Die Blockaden sind friedlich, provozieren jedoch. Auf Twitter kursieren Videos, in denen Po­li­zis­t:in­nen versuchen, die Demonstrierenden von den Straßen zu zerren. Aufgebrachte Au­to­fah­re­r:in­nen steigen aus und schreien die Ak­ti­vis­t:in­nen an, reißen ihnen die Plakate aus den Händen. „Wenn Lifestyle-Linke auf die Arbeiterklasse treffen“, kommentiert ein User. Vor einigen Tagen schlug ein Autofahrer einer Aktivistin ins Gesicht.

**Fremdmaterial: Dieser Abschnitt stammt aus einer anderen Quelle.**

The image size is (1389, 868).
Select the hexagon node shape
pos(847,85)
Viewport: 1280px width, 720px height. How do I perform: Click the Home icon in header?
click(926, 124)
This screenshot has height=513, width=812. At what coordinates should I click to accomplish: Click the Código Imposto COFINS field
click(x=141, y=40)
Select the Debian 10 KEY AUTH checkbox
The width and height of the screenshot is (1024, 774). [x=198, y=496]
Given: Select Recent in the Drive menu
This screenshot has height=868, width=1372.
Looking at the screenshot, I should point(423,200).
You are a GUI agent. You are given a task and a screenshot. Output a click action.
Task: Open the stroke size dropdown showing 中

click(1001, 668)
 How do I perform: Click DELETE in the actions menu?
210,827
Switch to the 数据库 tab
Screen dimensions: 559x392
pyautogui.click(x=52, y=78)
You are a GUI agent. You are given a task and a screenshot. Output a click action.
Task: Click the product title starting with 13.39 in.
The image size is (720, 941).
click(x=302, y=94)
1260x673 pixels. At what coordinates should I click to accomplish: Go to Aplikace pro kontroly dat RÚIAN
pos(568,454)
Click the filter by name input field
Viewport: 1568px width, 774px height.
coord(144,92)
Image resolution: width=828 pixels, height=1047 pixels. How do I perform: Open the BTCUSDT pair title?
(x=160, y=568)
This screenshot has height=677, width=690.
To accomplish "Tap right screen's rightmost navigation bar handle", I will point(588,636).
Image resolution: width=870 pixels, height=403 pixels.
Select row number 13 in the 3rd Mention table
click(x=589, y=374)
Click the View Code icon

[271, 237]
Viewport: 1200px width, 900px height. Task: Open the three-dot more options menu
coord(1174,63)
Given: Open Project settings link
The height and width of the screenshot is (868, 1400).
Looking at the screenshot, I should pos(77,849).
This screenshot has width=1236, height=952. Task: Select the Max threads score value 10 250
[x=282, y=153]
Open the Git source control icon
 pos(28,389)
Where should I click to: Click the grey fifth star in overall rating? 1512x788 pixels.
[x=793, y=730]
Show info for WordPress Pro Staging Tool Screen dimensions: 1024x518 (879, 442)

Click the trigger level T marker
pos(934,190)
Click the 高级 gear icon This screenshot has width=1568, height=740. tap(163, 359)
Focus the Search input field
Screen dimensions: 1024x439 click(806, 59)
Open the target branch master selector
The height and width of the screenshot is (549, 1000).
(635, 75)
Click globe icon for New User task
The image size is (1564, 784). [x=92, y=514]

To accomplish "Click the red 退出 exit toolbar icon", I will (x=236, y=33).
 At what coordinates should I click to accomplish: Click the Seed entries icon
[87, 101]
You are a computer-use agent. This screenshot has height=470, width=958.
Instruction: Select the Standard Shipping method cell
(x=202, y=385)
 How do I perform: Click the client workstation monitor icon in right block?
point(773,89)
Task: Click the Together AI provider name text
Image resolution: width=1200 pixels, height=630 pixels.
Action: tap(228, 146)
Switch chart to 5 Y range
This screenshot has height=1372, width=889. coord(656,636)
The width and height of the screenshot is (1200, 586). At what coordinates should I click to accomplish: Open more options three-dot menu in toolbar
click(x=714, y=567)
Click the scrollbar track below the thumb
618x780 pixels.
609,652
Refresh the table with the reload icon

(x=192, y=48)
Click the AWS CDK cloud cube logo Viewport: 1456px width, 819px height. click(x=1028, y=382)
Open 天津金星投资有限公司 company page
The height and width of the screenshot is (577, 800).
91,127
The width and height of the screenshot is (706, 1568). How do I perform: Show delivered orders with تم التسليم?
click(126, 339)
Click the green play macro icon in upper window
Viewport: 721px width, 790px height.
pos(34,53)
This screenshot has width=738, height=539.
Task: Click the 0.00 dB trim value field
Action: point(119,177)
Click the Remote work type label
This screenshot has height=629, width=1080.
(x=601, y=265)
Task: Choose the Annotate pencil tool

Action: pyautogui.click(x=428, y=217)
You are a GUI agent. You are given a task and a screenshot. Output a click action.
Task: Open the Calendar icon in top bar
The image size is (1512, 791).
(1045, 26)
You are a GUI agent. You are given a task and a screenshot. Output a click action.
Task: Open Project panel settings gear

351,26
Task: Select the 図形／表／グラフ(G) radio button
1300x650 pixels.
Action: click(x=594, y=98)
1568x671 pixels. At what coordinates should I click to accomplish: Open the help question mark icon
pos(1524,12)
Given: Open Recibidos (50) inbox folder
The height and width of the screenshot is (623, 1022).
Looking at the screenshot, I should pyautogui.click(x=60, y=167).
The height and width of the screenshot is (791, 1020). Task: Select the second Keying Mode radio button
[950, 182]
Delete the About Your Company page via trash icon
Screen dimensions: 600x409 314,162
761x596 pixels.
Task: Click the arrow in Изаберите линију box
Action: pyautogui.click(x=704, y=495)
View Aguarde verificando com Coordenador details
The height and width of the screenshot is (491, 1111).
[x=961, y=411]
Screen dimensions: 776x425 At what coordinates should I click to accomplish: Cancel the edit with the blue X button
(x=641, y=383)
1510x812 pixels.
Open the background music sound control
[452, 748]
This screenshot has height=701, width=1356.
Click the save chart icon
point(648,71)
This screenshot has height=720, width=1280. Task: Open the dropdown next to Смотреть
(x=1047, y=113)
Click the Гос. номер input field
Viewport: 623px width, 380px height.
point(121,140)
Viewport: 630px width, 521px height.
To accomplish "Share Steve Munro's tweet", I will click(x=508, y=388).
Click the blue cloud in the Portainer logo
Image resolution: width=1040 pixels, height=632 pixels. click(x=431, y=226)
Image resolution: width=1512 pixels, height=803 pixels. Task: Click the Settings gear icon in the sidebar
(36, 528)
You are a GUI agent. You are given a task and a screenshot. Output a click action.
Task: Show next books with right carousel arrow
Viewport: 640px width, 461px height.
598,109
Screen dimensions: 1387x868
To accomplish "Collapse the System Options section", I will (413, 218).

Jetzt haben die Ak­ti­vis­t:in­nen eine Pause der Blockaden angekündigt. „Wir haben beschlossen, ab heute für ein paar Tage zu pausieren“, erklärte Pressesprecherin Carla Hinrichs am Dienstag. Der Grund: „Der Aufstand der letzten Generation“ trauert um die Polizeitoten von Montag. In der Nähe der pfälzischen Kleinstadt Kusel waren am Morgen zwei Po­li­zis­t:in­nen erschossen worden. Angesichts dieser Nachricht wollten sie erstmal ihre Solidarität mit allen Betroffenen und Angehörigen bekunden, so Hinrichs. Sie trauerten mit ihnen.

Ein Kampf gegen Gewalt

„Wir wollen Sicherheit für jede und jeden in unserem Land – ob sie Uniform tragen oder nicht“, heißt es in einer Pressemitteilung vom Dienstag. Und weiter: „Wir respektieren die Notwendigkeit öffentlicher Ordnung. Die aktuelle fossile Ordnung ist jedoch keine Ordnung, sie ist Chaos. Das aktuelle Weiter-So führt uns in große soziale Unruhe.“

Ihr Kampf gegen Treibhausgasemissionen und gegen Zerstörung des Lebens sei ein Kampf gegen Gewalt. Die Ak­ti­vis­t:in­nen verweisen auf die 182 Menschen, die bei der Flutkatastophe im vergangenen Sommer in Rheinland-Pfalz und NRW ums Leben kamen. Dürren, Ernteverluste und Lebensmittelverschwendung würden auch weiterhin Gewalt und Konflikte erzeugen. „Diese Gewalt macht uns Angst“, schreiben sie.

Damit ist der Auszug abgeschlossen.